January 26, 2018 | Literature

Children love stories. Parents and teachers can take advantage of this by using literature as a vehicle for teaching math and consolidating understanding. Children's literature can highlight concepts, act as a springboard to new math learning, stimulate discussion, or provide alternate explanations of a concept. It can make mathematical concepts more accessible, as it puts math into a meaningful context, provides visual aids for the students, and encourages communication, helping to support all learners.

Clearly, there are plenty of reasons literature featuring math concepts can be a valuable teaching tool. Let's explore some of these benefits further:

Literature Provides Meaningful Context

Without a meaningful context, learners see math as an abstract and irrelevant system. Fortunately, children’s literature can provide a rich context for understanding and exploring math concepts. Story situations often have math concepts naturally embedded in them, allowing children to see math as a common human activity. Math in the familiar context and structure of literature allows children to see math as an integral part of their daily lives. Familiar contexts can also allow children to draw on their prior knowledge to bring their own meaning to the concepts and content. When numeracy is embedded in meaningful real-world contexts, children have the opportunity to make sense of mathematics. Kids encounter math every day-- from telling time, to purchasing items, to giving or asking directions-- and so children’s literature can play on this and help children in thinking about the possibilities of math in the world and in their own lives.

Literature Provides a Visual Aid

Vivid pictures in books can be used as important instructional materials in learning and understanding math. Symbolic representations like numbers and symbols are better learned if they can be linked to visual images. These pictures can help them understand the math concepts better than purely verbal or numerical explanations. In fact, many children can easily understand difficult math concepts when they are presented within the context of a story and illustrated through graphs, diagrams, and other visual displays.
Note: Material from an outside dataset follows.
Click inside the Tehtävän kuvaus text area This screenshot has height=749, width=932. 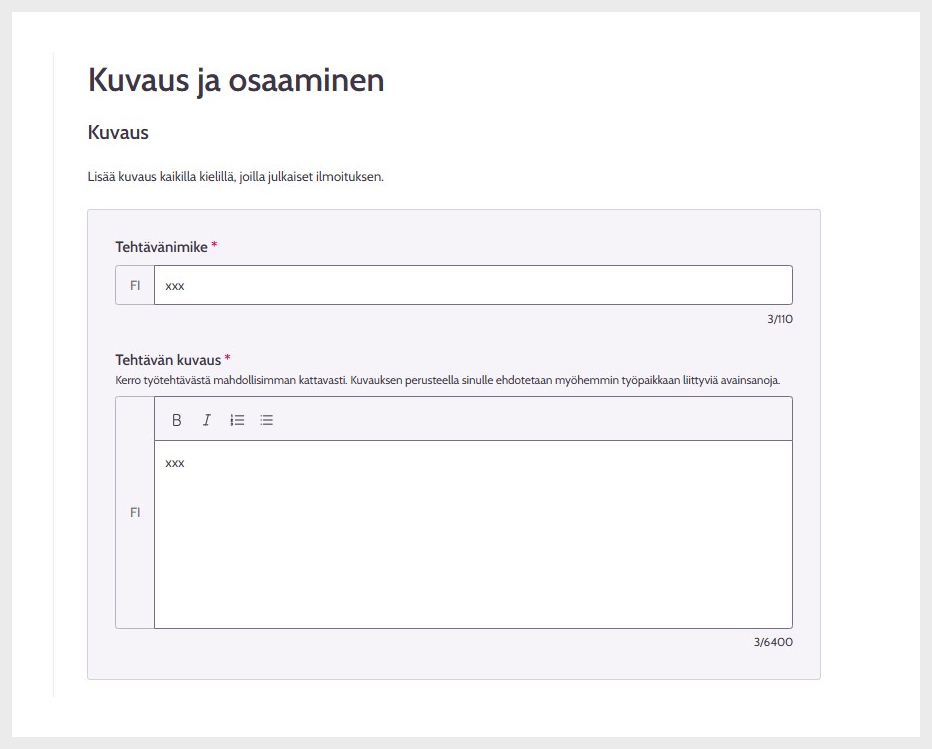473,540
Literature Promotes Communication

Communication plays an important role in children’s construction of math knowledge. The use of children’s literature fights the perception that math is just a written system of symbols and not words, or that it is something to be done on paper and not through oral communication. With literature as a guide, children can learn math through the use of language. Math concepts are often tied to the language children use to express ideas, and literature can provide further opportunities for discourse, in turn promoting children’s oral language skills, their ability to communicate mathematically, and their understanding of new mathematical vocabulary. As students read, write, talk, and listen about mathematical ideas, both mathematics and language skills develop together. The bases of mathematical ideas and language are built in the primary grades so connections that can be made during this time are critical to development.
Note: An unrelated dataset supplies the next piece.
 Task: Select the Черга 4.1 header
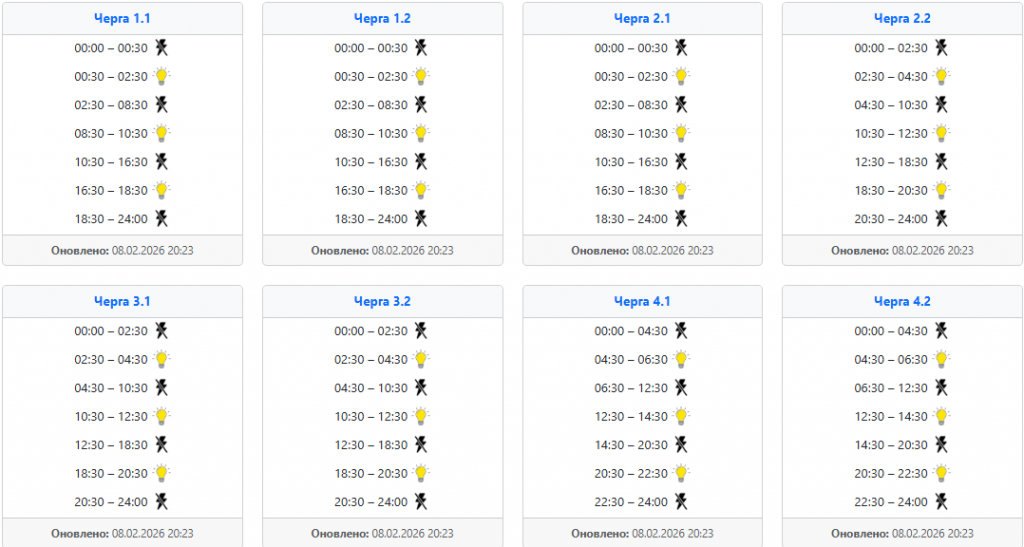[x=642, y=301]
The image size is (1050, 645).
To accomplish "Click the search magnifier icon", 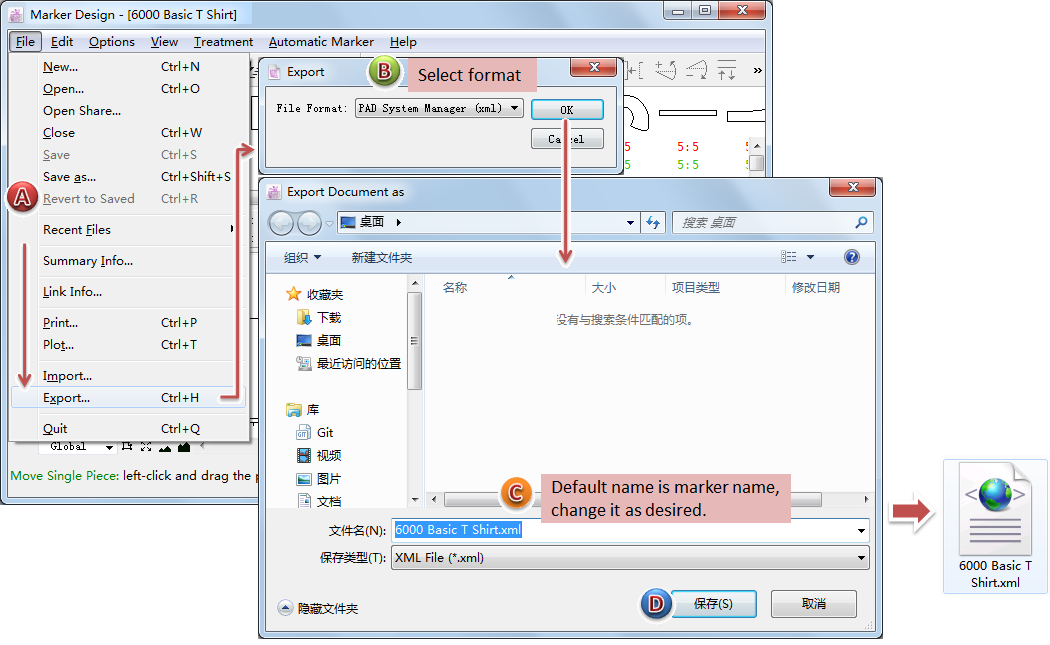I will pyautogui.click(x=861, y=223).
Literature Increases Motivation

Literature motivates children to learn. It is natural to love stories as they are engaging, spark the imagination, and are not seen as work. Children look forward to sitting down to hear a story, whether it is in class, or before bed. Incorporating literature can also boost the confidence of kids who love books, but not math. Coupling the two gives these kids a chance to involve something they enjoy with a subject that may make them wary. When children’s literature is used to teach math concepts, children can connect their own ideas with the abstraction and symbols of math, which also reduces math anxiety and negative attitudes toward mathematics.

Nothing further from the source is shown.